Rédigé par Jean-Philippe Hugron | Publié le 02/04/2021
S'il y a une « France moche », celle des entrées de villes avec hangars, zones commerciales et panneaux publicitaires, il y a également une « Espagne moche », celle des stations balnéaires et des urbanizaciones , autrement dit, celle des lotissements pour estivants. La répétition du même y est la règle ; des maisons sur catalogue y sont reproduites à l'infini. Bien des villages de pêcheurs ont ainsi perdu leur âme sous les pelleteuses d'avides promoteurs. Le désir d'habiter, le temps d'une saison joyeuse, les rivages ensoleillés de la Belle Bleue, n'est toutefois possible qu'après un sacrifice économique. Une résidence secondaire représente un coût. Aussi, les maisons proposées ont bien souvent l'allure d'habitat minimum : une porte, deux fenêtres, un jardinet ; la vie est ailleurs, sur la plage.

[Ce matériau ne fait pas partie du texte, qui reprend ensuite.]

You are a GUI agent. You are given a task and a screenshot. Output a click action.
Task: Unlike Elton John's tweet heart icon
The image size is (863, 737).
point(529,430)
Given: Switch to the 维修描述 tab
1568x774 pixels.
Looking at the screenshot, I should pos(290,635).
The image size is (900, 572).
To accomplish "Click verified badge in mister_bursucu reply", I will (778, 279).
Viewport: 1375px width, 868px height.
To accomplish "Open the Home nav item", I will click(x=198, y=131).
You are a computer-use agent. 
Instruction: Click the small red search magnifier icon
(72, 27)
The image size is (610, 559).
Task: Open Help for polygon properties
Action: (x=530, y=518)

Le temps a depuis fait son œuvre et ces modestes constructions - érigées aux premières heures d'une politique touristique promouvant dans les années 60 Costa Brava et autre Costa Dorada - ont trouvé une légère patine. Les occupants se sont appropriés les lieux et, de l'uniforme paysage est née une nouvelle diversité architecturale. À Torre de la Horada, à quelques kilomètres d'Alicante, il n'est donc pas étonnant de découvrir cette étrange extension conçue par Laura Ortín. « Je n'avais pas d'autres ressources que les contraintes urbaines concernant la hauteur, l'occupation et les limites de propriété » , dit-elle. Ce paysage offre une liberté indéniable. « Les voisins ont construit les extensions de leur maison d'une manière spontanée et unique. En général, ils ont changé l'esthétique du premier étage ; il en résulte un éclectisme incontrôlable » . Laura Ortín développe, d'après la commande d'une famille désormais à l'étroit dans sa petite maison de plage, un exercice de style fondé sur « la désobéissance esthétique et fonctionnelle » , sur « une vision provocatrice » voire « une violation nécessaire pour mieux trahir la banalité » . L'architecte imagine alors s'émanciper des références balnéaires mais aussi d'un ordre induit par une situation urbaine. « Le volume s'éloigne volontairement de l'alignement... et de l'aliénation » , affirme-t-elle.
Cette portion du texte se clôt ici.